READING TEXT ▸
━━━

23.11 The assessment of when an entity has transferred the significant risks and rewards of ownership to the buyer requires an examination of the circumstances of the transaction. In most cases, the transfer of the risks and rewards of ownership coincides with the transfer of the legal title or the passing of possession to the buyer. This is the case for most retail sales. In other cases, the transfer of risks and rewards of ownership occurs at a time different from the transfer of legal title or the passing of possession.
23.12 An entity does not recognise revenue if it retains significant risks and rewards of ownership. Examples of situations in which the entity may retain the significant risks and rewards of ownership are:
(a) when the entity retains an obligation for unsatisfactory performance not covered by normal warranties;
(b) when the receipt of the revenue from a particular sale is contingent on the buyer selling the goods;
(c) when the goods are shipped subject to installation and the installation is a significant part of the contract that has not yet been completed; and
(d) when the buyer has the right to rescind the purchase for a reason specified in the sales contract, or at the buyer’s sole discretion without any reason, and the entity is uncertain about the probability of return.

━━━

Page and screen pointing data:
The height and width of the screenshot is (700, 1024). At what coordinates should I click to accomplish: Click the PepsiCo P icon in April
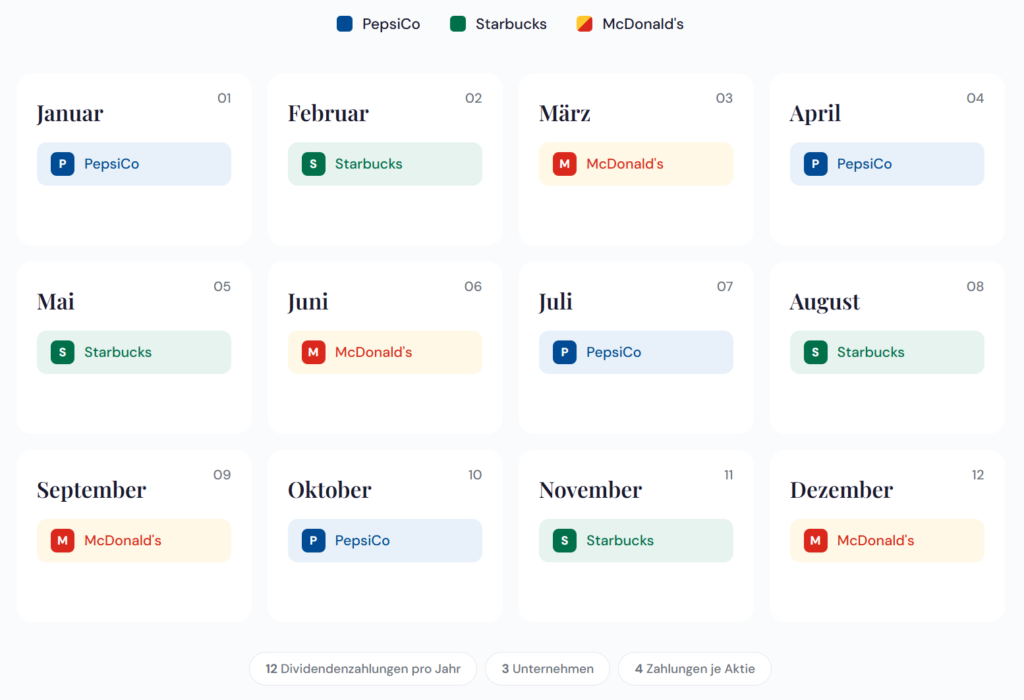pyautogui.click(x=816, y=164)
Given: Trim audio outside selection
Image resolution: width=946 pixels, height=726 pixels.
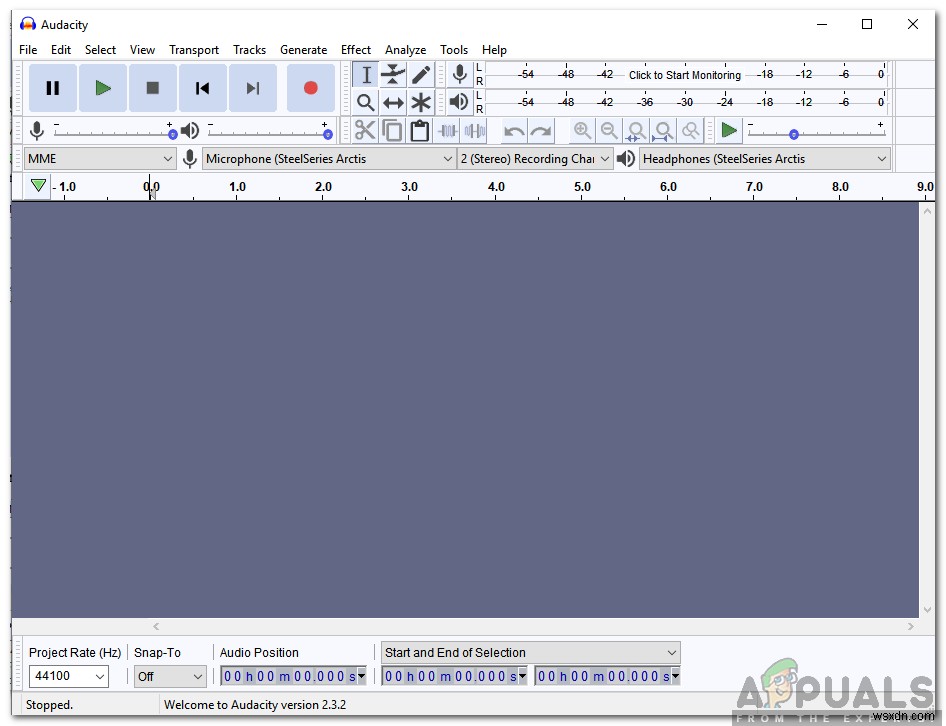Looking at the screenshot, I should coord(448,130).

━━━

Continue the text on when an entity transfers the risks and rewards of ownership, picking up right after its last sentence.

23.13 If an entity retains only an insignificant risk of ownership, the transaction is a sale and the entity recognises the revenue. For example, a seller recognises revenue when it retains the legal title to the goods solely to protect the collectability of the amount due. Similarly an entity recognises revenue when it offers a refund if the customer finds the goods faulty or is not satisfied for other reasons, and the entity can estimate the returns reliably. In such cases, the entity recognises a provision for returns in accordance with Section 21 Provisions and Contingencies.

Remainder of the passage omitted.